In mid-May, Janet Yellen will complete her first 100 days as chair of the Board of Governors of the Federal Reserve System. After taking the helm of the Fed on February 3--with her official swearing-in a month later--Yellen has navigated an almost seamless entry into the new job, continuing both the style and substance of her predecessor Ben Bernanke, say Wharton professors. The only blip: a remark at her first press conference about when the Fed might start raising rates, which sent markets spiraling.
Yet, a relatively smooth start is no guarantee of calm waters ahead. Bernanke, for instance, enjoyed a quiet first year only to be hit by the biggest financial crisis since the Great Depression. Longer-term challenges may lie in wait for Yellen, too. Even as she and her colleagues tend to their immediate task at hand--carefully calibrating the Fed's response to the slow economic recovery--larger questions loom.
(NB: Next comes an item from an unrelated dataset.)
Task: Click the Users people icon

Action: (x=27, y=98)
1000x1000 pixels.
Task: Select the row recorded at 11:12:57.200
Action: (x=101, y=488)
For one, the relatively fast-growing economy prior to the 2008-2009 financial crisis may give way to a decade or more of slow growth, low productivity gains and slackening job creation, says Joao F. Gomes, a Wharton finance professor. "If that is the world we will live in [going forward], monetary policy may have to look different" and undergo a fundamental rethinking, he notes. The Fed chair must also keep an eye on other major long-term challenges, such as the potentially catastrophic impact of the federal budget deficit on inflation, adds Kent Smetters, a Wharton professor of business economics and public policy.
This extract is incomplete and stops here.